* WHAT THE TASK REQUIRES: Express the stretch of the items below from the line containing "You are a GUI" through the end as a JSON list of strings, one per line, with blank lines skipped. Leave the pictures out of your answer.

Extracted data entries

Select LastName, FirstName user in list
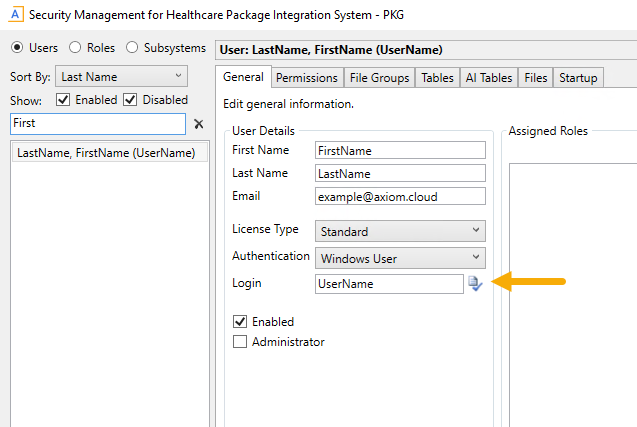 106,153
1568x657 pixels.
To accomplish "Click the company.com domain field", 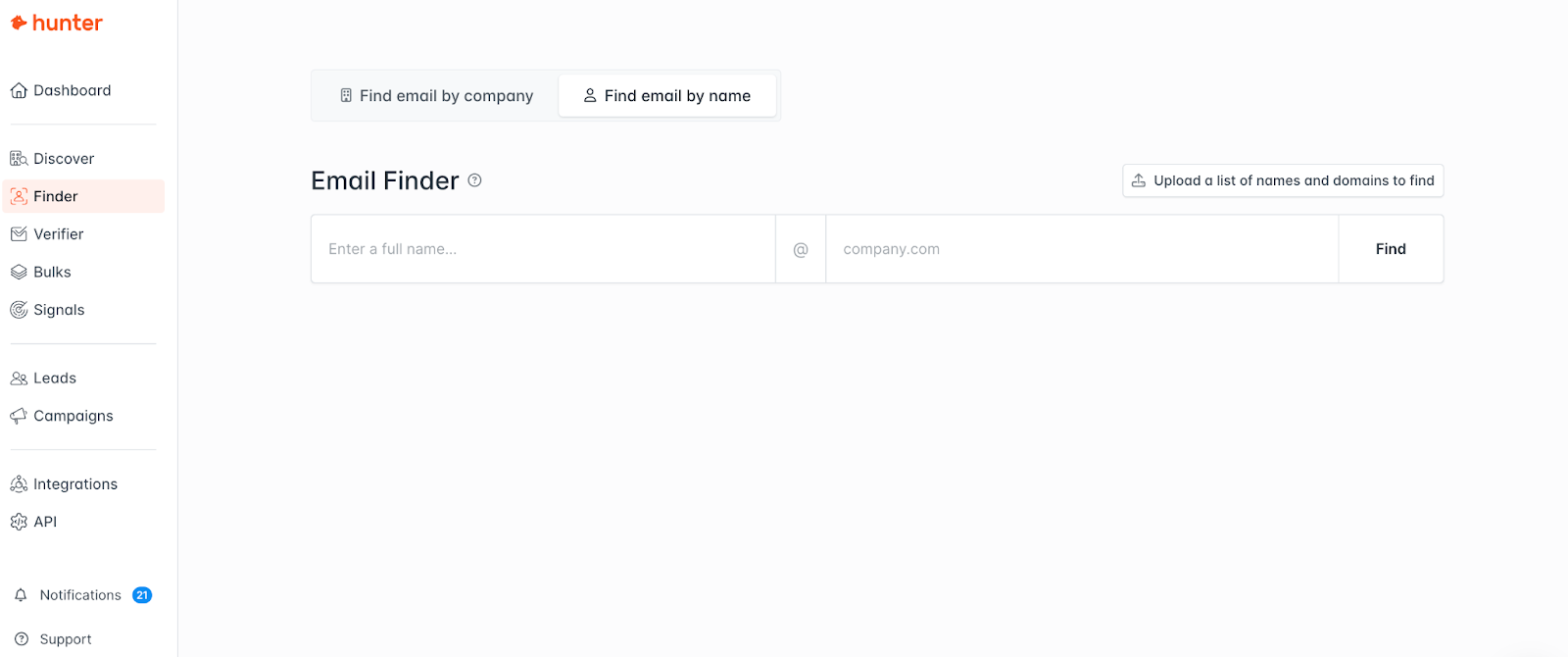I will click(1081, 249).
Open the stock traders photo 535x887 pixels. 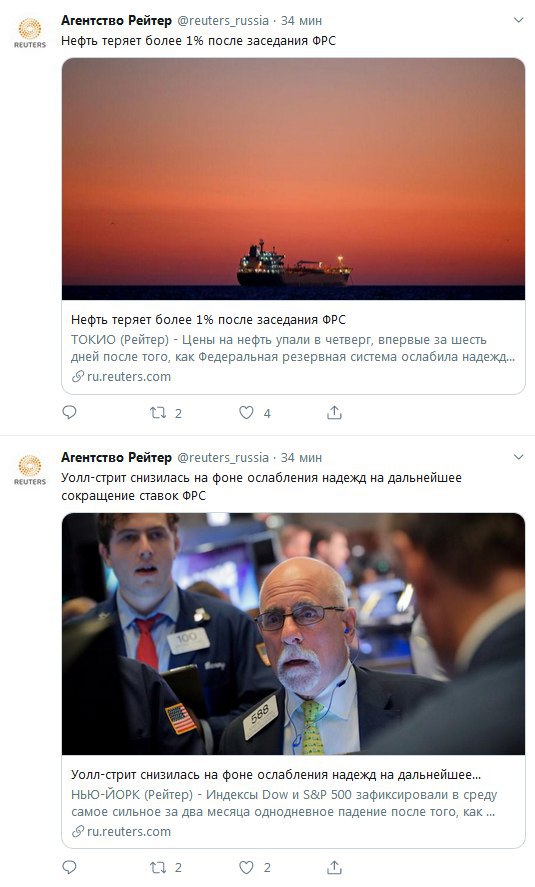[x=293, y=634]
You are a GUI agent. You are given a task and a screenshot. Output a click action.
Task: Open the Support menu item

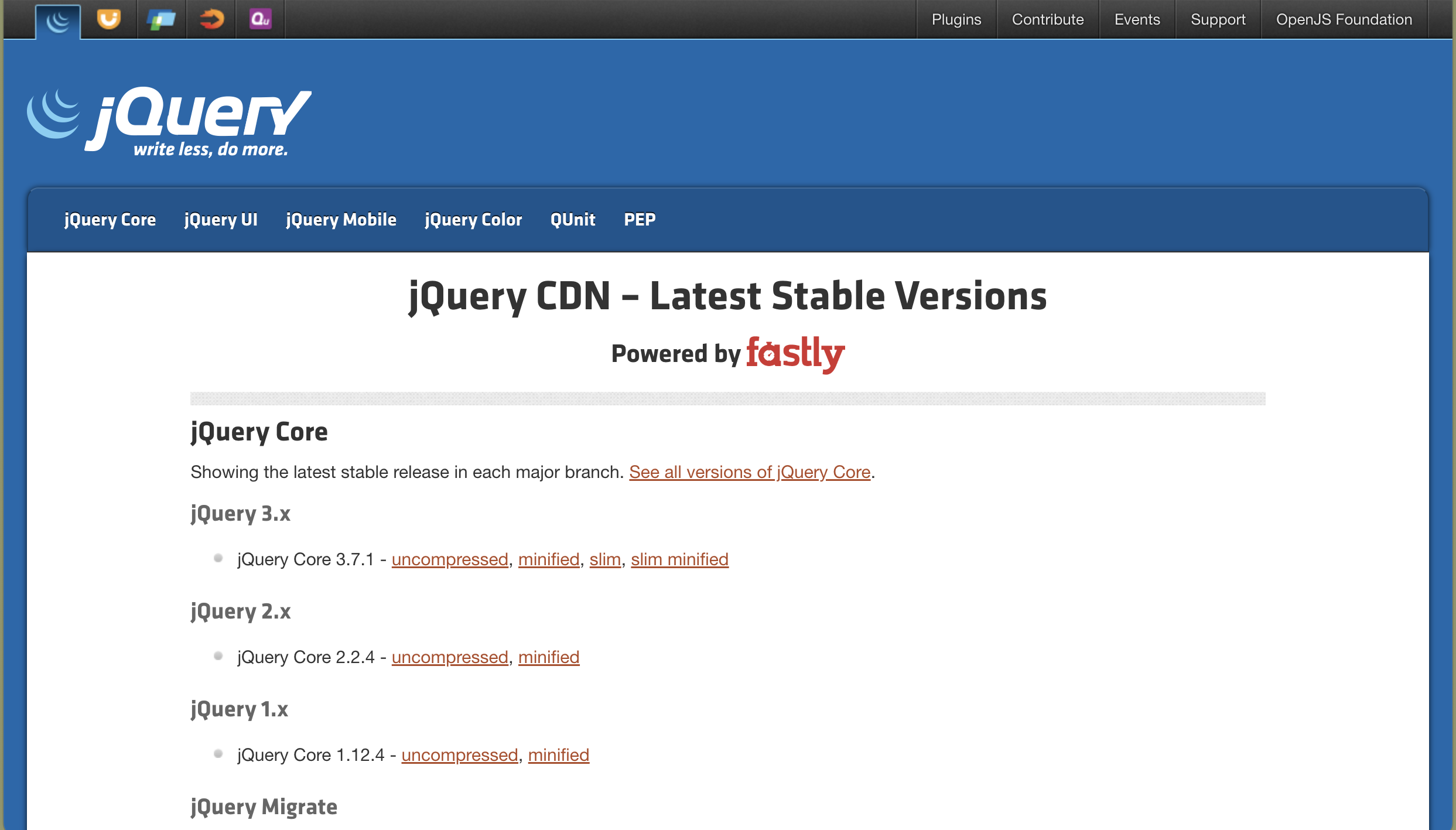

* EXERCISE SOLUTION:
[
  "You are a GUI agent. You are given a task and a screenshot. Output a click action.",
  "Task: Open the Support menu item"
]